Margaret Zainey Roux’s Tips For Styling
As a writer and stylist, Margaret has completed projects in Louisiana, Mississippi, Alabama, Texas and, most recently, New York for both local and national magazines including Traditional Home, Southern Living, Coastal Living, Flower, and Southern Home, among others.
“I’m not a designer or decorator — I’m a stylist,” she says. “They create spaces, whereas I create ‘snapshots’ — those pretty little moments on a coffee table, book shelf or mantel that might not make an overwhelming first impression when you enter a room, but will hopefully leave you with a lasting impression once you’ve sat down and absorbed the details.”
The following are her top three styling essentials:
Books.

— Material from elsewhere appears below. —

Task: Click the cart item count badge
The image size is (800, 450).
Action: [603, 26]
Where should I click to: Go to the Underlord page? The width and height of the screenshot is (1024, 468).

They’re not just for reading! Beyond the obvious information and inspiration they provide, they’re invaluable assets when it comes to bringing color to a bookshelf or height to a table. When browsing (either in a shop or in your own personal library), look for those books with eye-catching spines for a vertical display or for elegant cover art if they’ll be stacked jacket-up.
Boxes. Whether it’s rustic, lacquered or painted, a decorative box is perhaps the prettiest and most practical of all home accessories. Aside from its aesthetic function, it can work double duty to corral remote controls on a coffee table, tech chargers on a desk and corks and coasters on a bar. Take off the lid and it becomes an unexpected alternative to a traditional planter or vase.
Something bizarre. An architectural fragment, a papier-maché mask or a natural curiosity like coral or quartz can recall a memory, convey your interests or become a conversation starter all while lending dimension, color and texture to any surface. Elevate your piece with an easel; and it instantly transforms into an objet d’art.